>>>>>
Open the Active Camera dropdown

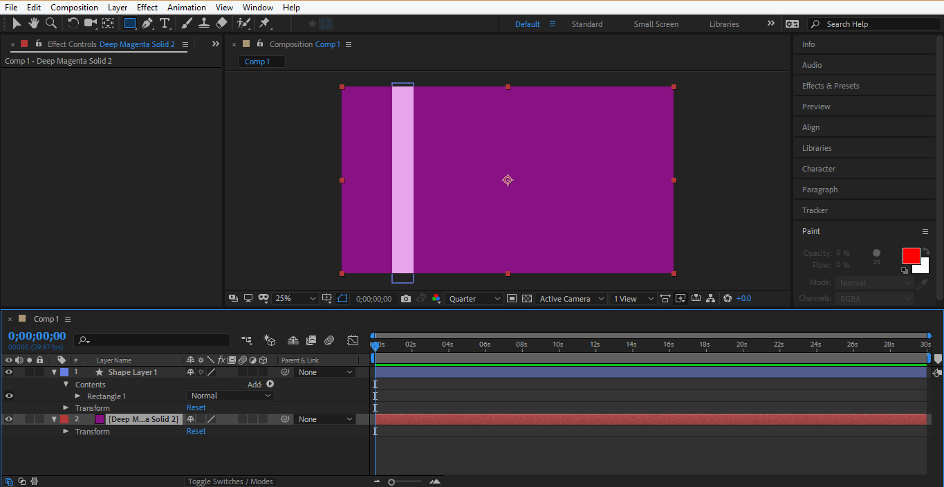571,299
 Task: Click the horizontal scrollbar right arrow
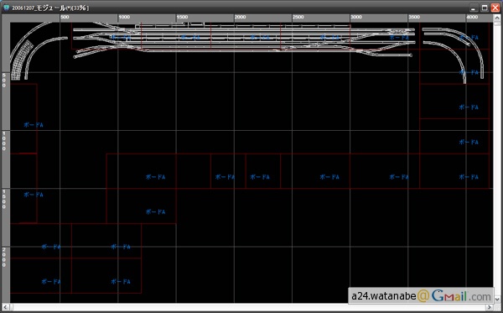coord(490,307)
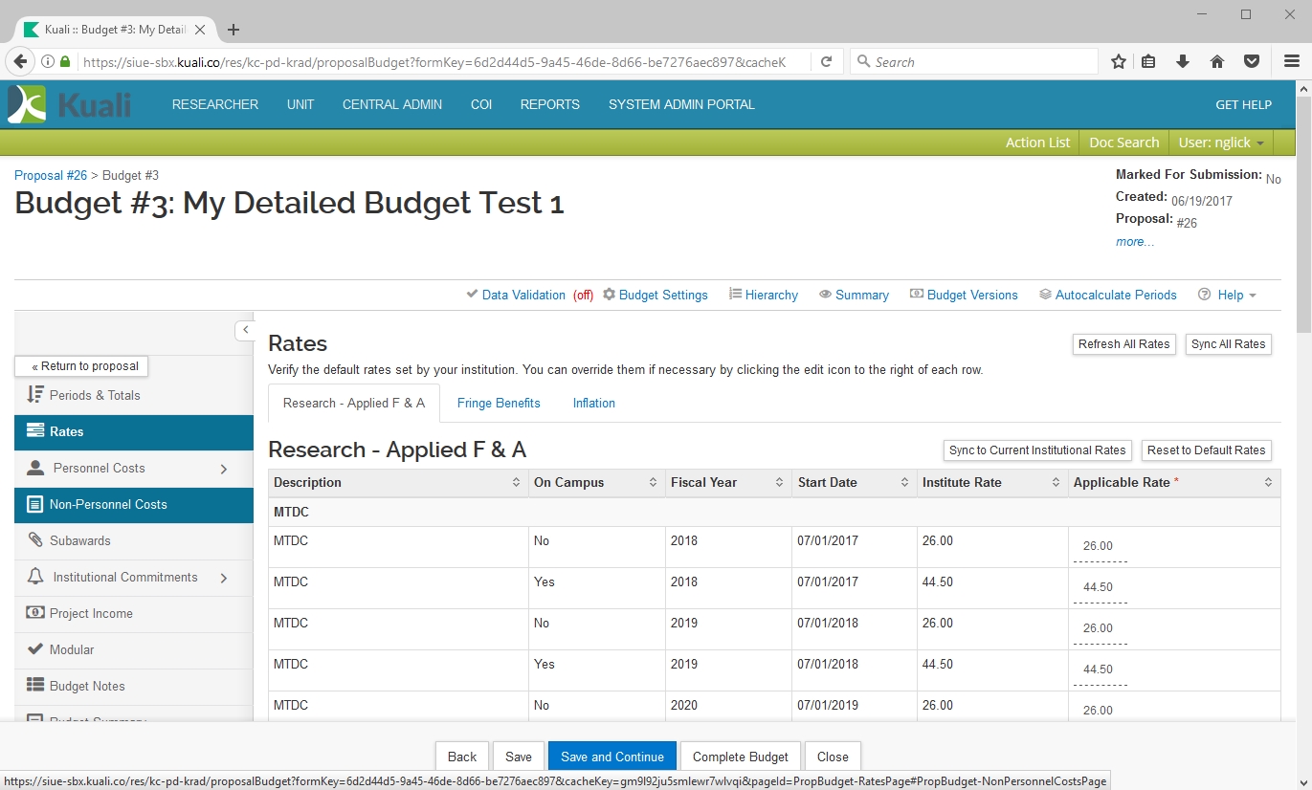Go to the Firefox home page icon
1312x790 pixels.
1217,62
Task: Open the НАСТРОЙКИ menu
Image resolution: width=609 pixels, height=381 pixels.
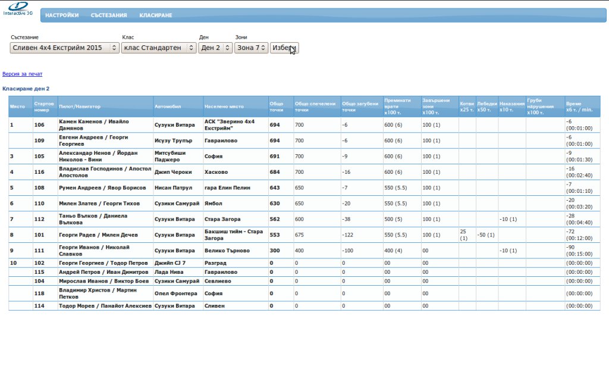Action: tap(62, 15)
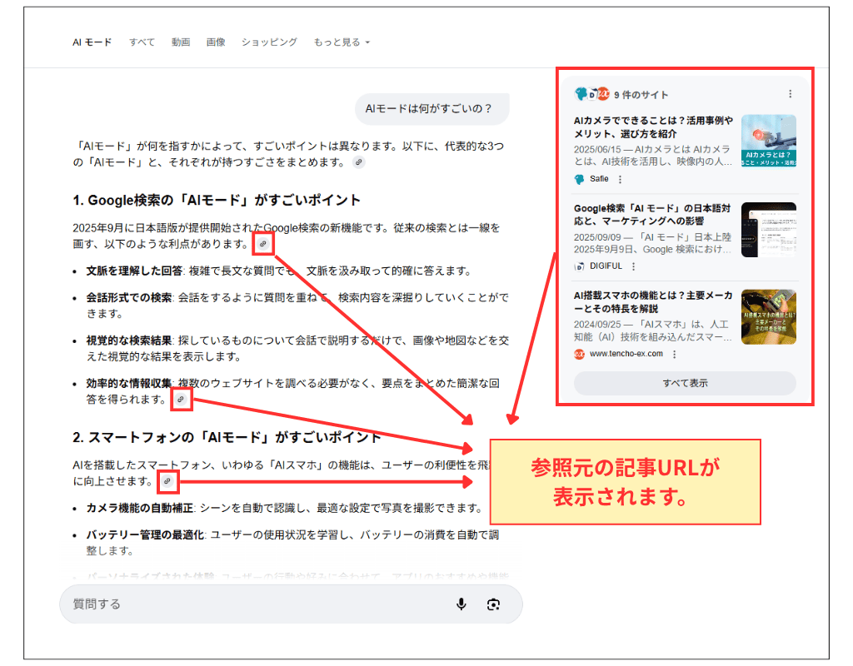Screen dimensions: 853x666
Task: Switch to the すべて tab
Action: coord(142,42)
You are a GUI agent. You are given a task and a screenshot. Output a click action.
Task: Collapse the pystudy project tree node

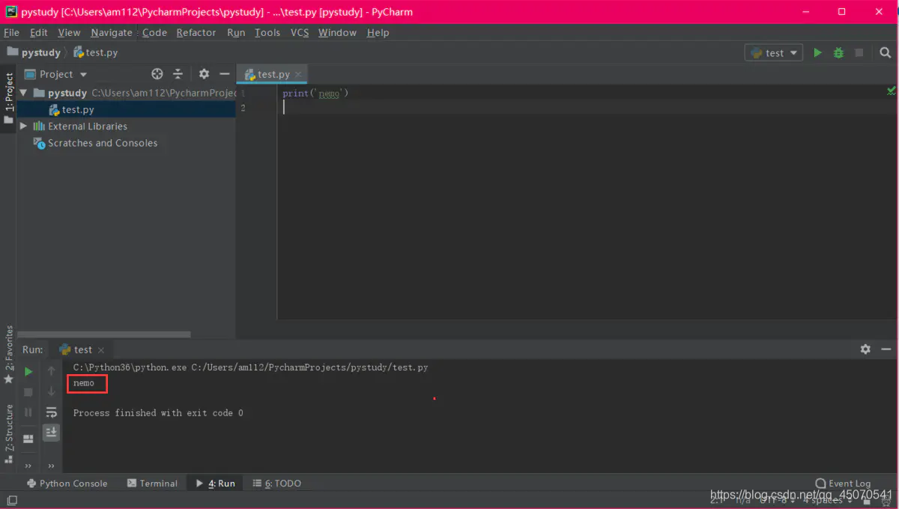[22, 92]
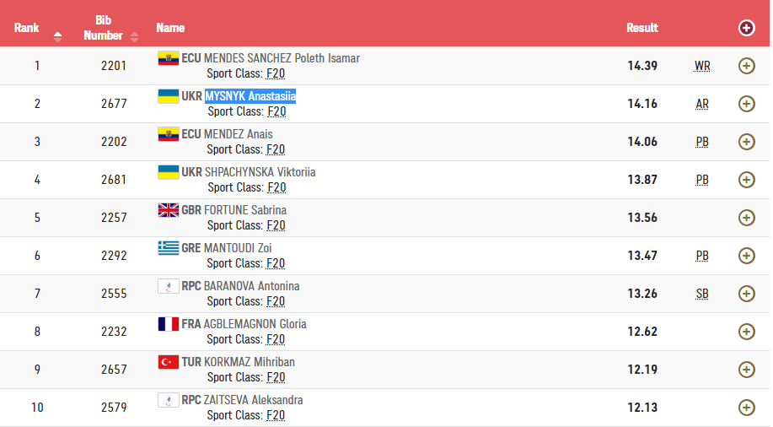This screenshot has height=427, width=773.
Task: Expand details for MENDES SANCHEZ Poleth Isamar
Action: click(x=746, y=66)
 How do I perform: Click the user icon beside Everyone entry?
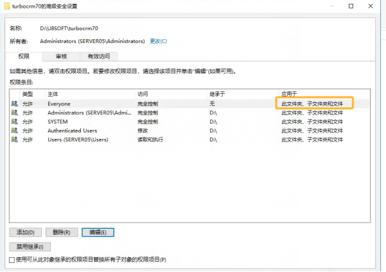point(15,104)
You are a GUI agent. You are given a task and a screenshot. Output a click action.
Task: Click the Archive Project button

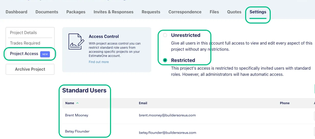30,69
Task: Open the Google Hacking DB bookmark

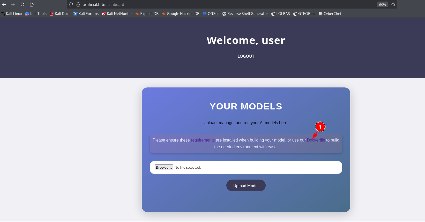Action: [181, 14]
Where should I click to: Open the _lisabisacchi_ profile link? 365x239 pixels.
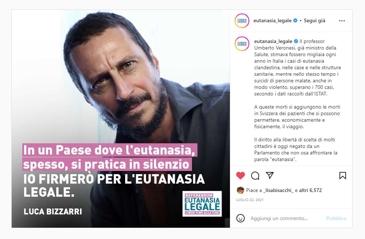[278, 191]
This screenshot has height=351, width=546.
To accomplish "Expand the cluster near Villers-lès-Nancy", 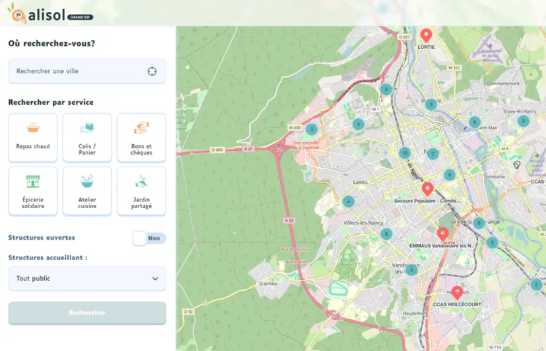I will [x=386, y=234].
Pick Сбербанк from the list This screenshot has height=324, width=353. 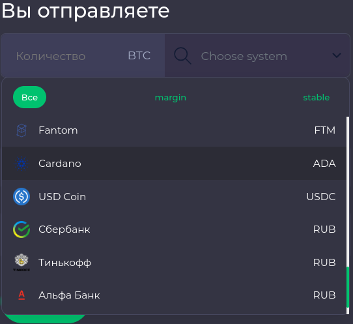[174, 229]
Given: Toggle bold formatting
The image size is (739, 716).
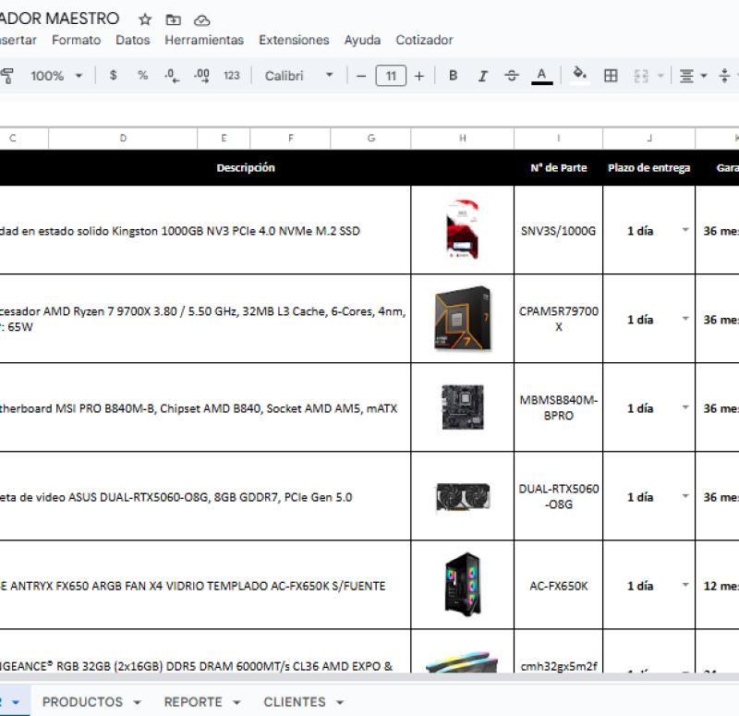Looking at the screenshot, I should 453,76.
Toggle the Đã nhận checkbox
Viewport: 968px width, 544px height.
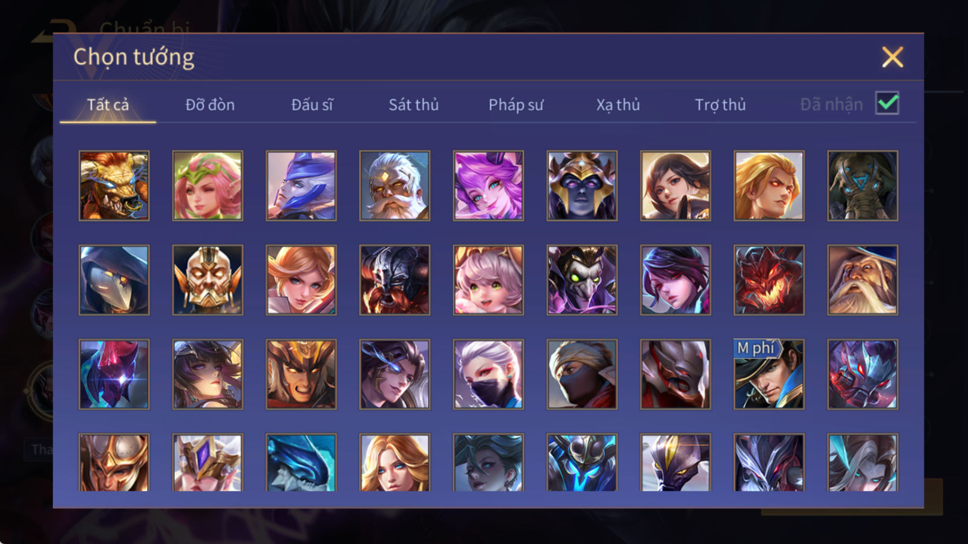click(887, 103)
<<<<<
* **Your objective**: Go through the entries and filter for lines holding the word "Toggle"; copy each match.

* **Response for this exercise**:
Given: Toggle bold formatting
Toggle the Đã nhận checkbox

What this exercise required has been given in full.